U.S. Rep. Robert C. “Bobby” Scott, D-Va., says he has supported the efforts of Virginia tribes fighting for years for federal recognition through the U.S. Bureau of Indian Affairs or congressional action.

“However, the BIA should take any accusations of civil rights violations seriously when considering granting federal recognition,” Scott said. “When evidence came to light that the Pamunkey once had discriminatory laws, the bureau should have conducted a more thorough review to accurately assess the impact these now repealed discriminatory laws had on the tribe.”

If the review clearly shows the tribe has reformed its laws and has not recently practiced discrimination, the recognition process should move forward, Scott said. “If that happens to be the case, then the Pamunkey should be recognized accordingly.”

Gregory Smithers, associate professor of history at Virginia Commonwealth University, said the Pamunkey tribe’s marriage rule should be put into historical context. It mirrored Jim Crow laws and Virginia’s Racial Integrity Act of 1924, which prohibited intermarriage between white and black people.

Walter Plecker, the state official in charge of overseeing racial purity, declared that Native Americans no longer existed in Virginia because they were all mixed with African Americans. So the Pamunkey reacted with their own laws.

The Pamunkey, and other tribes such as the Nottoway, had a long history of intermarriage with African Americans. But after Plecker’s decree, they began to make an effort to distinguish between who was full Native American and who was mixed.

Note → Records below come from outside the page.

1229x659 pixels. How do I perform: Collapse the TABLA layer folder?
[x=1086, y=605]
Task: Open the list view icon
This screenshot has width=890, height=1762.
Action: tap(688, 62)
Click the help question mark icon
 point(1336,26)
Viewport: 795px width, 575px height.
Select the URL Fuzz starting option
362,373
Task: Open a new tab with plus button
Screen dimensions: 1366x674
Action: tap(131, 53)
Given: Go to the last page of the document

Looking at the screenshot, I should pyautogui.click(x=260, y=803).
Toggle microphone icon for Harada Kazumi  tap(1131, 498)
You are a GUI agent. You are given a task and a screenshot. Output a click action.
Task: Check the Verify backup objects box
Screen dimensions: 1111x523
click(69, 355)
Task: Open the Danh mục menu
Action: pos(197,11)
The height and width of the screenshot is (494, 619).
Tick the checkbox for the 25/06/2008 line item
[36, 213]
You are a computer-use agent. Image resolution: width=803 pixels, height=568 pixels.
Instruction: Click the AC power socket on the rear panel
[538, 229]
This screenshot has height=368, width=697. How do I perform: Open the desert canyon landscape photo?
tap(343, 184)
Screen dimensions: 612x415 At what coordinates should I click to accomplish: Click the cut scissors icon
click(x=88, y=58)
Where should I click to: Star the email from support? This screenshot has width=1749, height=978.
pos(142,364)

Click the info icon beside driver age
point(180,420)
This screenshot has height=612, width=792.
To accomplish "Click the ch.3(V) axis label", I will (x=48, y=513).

“Part of this goes back to a long and complicated history where African Americans and Native Americans haven’t always formed coalitions to fight against racial injustice,” Smithers said.

The history between Native Americans and African Americans has been more complicated on the East Coast than on the West Coast, noted Staysea McCutheon, a member of the Shinnecock tribe in Southampton, N.Y.

“The West Coast was able to maintain their identity longer than the East Coast because the Mayflower didn’t hit the West Coast,” McCutheon said. “So when they brought the slaves, they didn’t bring them around California; they brought them on the East Coast … That’s why we look the way we look.”

On the East Coast, there was much more intermarriage between Native Americans and African Americans. Indians often took in runaway slaves and hid them. This led to intermarriage, and their children often became tribal members.

Some tribes are seeking to oust members who aren’t “Native American enough.” In the past 10 years, the Cherokee have removed hundreds of people from their roll because their ancestors were African-American.

“Now you’re telling them that they’re no longer wanted,” McCutheon said. “But it’s not that you’re telling them they’re no longer wanted because you’re not native; you’re not wanted because you’re black. That’s a problem.”